::: Given entries :::

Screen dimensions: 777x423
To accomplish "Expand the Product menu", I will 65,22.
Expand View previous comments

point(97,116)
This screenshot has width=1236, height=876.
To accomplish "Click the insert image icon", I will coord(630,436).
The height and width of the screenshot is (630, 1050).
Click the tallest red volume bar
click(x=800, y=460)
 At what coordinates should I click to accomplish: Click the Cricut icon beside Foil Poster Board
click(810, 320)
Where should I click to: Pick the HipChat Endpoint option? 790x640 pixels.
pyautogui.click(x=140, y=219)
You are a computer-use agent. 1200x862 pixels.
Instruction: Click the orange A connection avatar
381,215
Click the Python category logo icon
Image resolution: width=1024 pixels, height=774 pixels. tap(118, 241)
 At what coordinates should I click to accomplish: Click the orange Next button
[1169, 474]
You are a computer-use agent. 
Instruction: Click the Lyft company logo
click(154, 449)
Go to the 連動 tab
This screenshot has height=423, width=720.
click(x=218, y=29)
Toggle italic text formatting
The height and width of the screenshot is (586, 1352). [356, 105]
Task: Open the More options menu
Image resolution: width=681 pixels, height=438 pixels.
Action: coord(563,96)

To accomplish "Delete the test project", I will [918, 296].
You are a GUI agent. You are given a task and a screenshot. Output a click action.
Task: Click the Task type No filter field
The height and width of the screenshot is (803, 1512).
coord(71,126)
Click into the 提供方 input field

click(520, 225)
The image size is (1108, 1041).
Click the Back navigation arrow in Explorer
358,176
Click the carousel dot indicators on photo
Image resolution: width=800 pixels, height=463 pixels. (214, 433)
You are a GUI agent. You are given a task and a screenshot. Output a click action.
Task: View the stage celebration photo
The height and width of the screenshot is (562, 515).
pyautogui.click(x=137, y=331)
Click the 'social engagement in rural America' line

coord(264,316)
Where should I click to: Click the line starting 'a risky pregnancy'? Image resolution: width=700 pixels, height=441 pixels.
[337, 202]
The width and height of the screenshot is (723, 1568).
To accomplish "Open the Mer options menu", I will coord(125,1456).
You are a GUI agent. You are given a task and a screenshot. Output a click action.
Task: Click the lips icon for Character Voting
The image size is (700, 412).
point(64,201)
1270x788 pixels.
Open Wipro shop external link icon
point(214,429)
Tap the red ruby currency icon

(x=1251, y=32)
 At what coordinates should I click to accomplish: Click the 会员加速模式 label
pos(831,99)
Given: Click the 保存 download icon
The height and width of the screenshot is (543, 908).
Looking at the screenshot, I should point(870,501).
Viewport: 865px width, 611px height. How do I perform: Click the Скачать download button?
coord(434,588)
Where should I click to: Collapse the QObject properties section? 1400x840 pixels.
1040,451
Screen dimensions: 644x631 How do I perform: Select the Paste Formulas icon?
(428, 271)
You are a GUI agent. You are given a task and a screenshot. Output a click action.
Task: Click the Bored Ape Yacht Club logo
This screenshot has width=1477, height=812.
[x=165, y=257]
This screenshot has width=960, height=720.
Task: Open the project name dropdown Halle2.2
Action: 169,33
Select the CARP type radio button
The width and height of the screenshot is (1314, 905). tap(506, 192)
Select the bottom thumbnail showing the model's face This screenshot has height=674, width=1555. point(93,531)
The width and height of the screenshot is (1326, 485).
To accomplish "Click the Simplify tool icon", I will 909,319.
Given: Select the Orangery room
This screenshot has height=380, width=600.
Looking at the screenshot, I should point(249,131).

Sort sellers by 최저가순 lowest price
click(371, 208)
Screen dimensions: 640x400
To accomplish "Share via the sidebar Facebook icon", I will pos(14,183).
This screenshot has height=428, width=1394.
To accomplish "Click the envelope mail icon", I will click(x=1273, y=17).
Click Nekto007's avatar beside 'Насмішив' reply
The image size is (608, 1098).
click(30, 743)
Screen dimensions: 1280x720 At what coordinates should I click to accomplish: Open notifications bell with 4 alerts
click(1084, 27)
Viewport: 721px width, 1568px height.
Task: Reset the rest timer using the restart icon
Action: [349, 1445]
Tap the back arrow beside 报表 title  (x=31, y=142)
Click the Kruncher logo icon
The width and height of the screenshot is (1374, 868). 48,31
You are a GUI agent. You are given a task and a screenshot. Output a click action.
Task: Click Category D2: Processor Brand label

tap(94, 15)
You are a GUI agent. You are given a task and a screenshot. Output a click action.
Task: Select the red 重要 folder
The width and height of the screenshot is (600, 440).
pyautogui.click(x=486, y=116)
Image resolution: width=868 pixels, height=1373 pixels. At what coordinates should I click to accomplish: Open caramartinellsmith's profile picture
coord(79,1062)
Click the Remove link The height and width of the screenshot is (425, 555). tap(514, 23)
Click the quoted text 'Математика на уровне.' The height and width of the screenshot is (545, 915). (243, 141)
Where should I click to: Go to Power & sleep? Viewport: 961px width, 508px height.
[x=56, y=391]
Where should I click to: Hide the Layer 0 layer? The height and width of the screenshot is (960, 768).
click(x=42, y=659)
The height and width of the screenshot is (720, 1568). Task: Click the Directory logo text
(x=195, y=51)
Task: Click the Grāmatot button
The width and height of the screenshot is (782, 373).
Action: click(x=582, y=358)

:::

#### How to complete this task:
Which lines run from the one holding "Image resolution: width=681" through the one holding "Task: Click the Bored Ape Yacht Club logo" in the records above? Repeat them exactly, both included, and nothing more.

#### Response to this task:
Image resolution: width=681 pixels, height=438 pixels.
Action: coord(563,96)

To accomplish "Delete the test project", I will [918, 296].
You are a GUI agent. You are given a task and a screenshot. Output a click action.
Task: Click the Task type No filter field
The height and width of the screenshot is (803, 1512).
coord(71,126)
Click into the 提供方 input field

click(520, 225)
The image size is (1108, 1041).
Click the Back navigation arrow in Explorer
358,176
Click the carousel dot indicators on photo
Image resolution: width=800 pixels, height=463 pixels. (214, 433)
You are a GUI agent. You are given a task and a screenshot. Output a click action.
Task: View the stage celebration photo
The height and width of the screenshot is (562, 515).
pyautogui.click(x=137, y=331)
Click the 'social engagement in rural America' line

coord(264,316)
Where should I click to: Click the line starting 'a risky pregnancy'? Image resolution: width=700 pixels, height=441 pixels.
[337, 202]
The width and height of the screenshot is (723, 1568).
To accomplish "Open the Mer options menu", I will coord(125,1456).
You are a GUI agent. You are given a task and a screenshot. Output a click action.
Task: Click the lips icon for Character Voting
The image size is (700, 412).
point(64,201)
1270x788 pixels.
Open Wipro shop external link icon
point(214,429)
Tap the red ruby currency icon

(x=1251, y=32)
 At what coordinates should I click to accomplish: Click the 会员加速模式 label
pos(831,99)
Given: Click the 保存 download icon
The height and width of the screenshot is (543, 908).
Looking at the screenshot, I should point(870,501).
Viewport: 865px width, 611px height. How do I perform: Click the Скачать download button?
coord(434,588)
Where should I click to: Collapse the QObject properties section? 1400x840 pixels.
1040,451
Screen dimensions: 644x631 How do I perform: Select the Paste Formulas icon?
(428, 271)
You are a GUI agent. You are given a task and a screenshot. Output a click action.
Task: Click the Bored Ape Yacht Club logo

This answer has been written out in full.